[RECORDS FOR PROCESSING Boundary: Start]
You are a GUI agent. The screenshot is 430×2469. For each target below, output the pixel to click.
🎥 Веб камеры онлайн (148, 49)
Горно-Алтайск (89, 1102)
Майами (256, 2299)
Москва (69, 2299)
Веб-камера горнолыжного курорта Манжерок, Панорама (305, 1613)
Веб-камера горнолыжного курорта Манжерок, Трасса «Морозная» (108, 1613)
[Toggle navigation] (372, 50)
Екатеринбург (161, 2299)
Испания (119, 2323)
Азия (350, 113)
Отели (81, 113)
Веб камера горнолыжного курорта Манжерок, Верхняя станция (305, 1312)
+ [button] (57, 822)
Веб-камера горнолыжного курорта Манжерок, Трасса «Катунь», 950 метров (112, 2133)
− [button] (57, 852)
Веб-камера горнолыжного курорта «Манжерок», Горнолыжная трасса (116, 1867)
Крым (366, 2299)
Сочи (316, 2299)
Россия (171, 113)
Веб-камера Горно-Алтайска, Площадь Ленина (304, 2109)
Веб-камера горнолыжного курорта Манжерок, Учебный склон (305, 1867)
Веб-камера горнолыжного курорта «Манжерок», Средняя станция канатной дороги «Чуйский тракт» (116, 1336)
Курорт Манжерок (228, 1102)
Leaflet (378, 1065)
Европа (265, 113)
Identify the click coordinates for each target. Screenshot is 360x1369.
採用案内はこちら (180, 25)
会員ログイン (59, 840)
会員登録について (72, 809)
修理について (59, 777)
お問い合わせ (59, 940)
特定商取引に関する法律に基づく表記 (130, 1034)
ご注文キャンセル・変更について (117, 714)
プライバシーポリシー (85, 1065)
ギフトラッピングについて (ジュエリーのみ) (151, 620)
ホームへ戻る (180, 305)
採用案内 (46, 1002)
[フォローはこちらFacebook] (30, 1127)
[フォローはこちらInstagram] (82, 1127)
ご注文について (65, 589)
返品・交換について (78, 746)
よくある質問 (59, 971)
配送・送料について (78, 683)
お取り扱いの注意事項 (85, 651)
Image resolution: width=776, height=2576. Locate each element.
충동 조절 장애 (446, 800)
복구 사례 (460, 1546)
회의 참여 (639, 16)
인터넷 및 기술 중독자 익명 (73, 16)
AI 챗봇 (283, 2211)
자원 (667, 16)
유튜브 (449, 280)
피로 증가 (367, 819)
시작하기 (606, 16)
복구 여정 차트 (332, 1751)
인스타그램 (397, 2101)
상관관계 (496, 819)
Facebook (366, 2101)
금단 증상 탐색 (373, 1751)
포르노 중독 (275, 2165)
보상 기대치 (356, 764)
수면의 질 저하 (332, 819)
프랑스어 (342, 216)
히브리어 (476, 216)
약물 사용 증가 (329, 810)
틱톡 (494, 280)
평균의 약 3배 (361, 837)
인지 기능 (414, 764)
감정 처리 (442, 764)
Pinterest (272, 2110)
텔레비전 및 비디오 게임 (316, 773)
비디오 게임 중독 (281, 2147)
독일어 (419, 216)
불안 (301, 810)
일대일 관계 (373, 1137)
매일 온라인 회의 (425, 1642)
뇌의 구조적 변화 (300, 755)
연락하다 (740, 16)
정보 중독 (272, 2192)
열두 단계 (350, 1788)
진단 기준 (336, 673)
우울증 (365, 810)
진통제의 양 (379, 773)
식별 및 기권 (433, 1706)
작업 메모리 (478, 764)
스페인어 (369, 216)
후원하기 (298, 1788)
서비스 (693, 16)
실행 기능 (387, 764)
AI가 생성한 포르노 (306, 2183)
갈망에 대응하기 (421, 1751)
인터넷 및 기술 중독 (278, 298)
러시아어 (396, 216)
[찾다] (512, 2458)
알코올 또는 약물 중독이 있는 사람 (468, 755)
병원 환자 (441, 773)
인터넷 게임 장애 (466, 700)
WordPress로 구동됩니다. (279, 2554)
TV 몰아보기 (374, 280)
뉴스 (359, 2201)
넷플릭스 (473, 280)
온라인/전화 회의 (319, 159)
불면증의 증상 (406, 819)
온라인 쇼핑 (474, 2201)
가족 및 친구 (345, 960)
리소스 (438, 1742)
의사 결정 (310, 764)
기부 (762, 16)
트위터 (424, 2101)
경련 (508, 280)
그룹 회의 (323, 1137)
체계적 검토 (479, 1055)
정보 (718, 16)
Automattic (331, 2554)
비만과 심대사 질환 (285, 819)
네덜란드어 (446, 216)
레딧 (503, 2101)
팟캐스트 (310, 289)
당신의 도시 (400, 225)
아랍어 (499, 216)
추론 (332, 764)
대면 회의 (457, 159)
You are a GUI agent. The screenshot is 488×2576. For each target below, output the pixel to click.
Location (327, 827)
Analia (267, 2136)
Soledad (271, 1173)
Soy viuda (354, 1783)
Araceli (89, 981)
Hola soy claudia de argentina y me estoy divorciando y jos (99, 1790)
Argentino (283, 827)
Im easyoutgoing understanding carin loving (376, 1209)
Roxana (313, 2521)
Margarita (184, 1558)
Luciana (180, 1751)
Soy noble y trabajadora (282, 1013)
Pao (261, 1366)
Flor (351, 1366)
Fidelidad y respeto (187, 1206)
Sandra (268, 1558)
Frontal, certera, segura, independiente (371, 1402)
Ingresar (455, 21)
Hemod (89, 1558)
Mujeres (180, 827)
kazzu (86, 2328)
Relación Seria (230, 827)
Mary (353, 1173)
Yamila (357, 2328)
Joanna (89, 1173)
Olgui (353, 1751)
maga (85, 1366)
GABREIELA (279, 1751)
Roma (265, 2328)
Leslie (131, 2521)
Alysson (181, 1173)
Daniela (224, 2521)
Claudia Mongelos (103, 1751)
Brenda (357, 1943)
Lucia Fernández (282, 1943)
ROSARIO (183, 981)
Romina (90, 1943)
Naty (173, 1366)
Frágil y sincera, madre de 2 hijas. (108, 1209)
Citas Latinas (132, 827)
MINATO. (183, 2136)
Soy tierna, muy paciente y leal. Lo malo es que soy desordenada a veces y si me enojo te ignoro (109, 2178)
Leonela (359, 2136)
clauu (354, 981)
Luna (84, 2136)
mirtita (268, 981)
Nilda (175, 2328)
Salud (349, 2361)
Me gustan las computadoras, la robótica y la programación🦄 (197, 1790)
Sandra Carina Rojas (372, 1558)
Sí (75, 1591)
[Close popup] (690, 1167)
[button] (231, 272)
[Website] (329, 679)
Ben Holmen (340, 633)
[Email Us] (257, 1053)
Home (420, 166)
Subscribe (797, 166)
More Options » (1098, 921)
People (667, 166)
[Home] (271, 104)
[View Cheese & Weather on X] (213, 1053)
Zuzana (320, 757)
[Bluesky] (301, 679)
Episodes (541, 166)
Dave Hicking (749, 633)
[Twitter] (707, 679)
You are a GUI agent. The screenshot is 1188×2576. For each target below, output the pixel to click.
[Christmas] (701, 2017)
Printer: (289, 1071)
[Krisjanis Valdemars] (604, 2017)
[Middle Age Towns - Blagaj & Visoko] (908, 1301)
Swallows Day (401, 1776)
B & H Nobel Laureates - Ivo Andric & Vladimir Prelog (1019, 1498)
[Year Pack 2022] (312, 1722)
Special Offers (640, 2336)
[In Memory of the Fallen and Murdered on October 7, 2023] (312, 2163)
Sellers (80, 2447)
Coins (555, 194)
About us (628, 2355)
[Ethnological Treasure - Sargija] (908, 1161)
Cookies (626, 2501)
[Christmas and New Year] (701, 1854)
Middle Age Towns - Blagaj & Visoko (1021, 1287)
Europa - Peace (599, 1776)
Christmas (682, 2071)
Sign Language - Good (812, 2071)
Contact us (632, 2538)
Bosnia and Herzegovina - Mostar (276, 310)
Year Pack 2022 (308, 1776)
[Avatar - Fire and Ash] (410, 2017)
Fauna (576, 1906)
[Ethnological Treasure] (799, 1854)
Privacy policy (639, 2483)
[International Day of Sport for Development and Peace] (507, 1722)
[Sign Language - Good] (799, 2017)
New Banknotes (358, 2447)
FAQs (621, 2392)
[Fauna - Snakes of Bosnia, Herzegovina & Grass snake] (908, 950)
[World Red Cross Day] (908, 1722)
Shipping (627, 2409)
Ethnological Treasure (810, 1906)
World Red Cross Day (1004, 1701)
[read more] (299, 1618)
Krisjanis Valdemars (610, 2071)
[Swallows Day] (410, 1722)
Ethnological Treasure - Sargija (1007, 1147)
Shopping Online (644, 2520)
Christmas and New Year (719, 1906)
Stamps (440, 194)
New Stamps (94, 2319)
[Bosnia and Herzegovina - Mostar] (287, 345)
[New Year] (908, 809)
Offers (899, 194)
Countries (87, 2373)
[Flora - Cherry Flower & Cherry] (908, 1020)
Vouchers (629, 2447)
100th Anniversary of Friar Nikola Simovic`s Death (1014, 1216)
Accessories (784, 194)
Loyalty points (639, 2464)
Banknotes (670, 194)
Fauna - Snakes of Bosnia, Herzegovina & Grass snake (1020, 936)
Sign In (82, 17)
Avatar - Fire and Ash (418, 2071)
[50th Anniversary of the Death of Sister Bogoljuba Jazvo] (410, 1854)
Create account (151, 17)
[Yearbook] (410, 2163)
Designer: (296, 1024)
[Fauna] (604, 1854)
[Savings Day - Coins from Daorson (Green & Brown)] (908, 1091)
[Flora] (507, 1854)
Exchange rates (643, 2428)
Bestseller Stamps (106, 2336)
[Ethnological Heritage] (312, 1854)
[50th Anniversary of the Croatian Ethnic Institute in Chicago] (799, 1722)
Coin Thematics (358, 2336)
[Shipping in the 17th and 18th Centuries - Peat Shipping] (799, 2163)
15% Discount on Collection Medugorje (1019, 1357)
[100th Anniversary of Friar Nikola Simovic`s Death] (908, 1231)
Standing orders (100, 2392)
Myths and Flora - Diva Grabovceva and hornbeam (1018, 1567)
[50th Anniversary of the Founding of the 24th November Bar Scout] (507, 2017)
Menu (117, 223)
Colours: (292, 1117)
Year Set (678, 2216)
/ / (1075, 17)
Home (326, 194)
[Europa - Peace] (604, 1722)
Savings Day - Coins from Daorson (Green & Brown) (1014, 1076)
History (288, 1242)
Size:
[RECORDS FOR PROCESSING Boundary: End]
= EXERCISE GOAL =
Among the entries above, how many lines hold the string "Blagaj"? Answer with the number only.

= EXERCISE SOLUTION =
2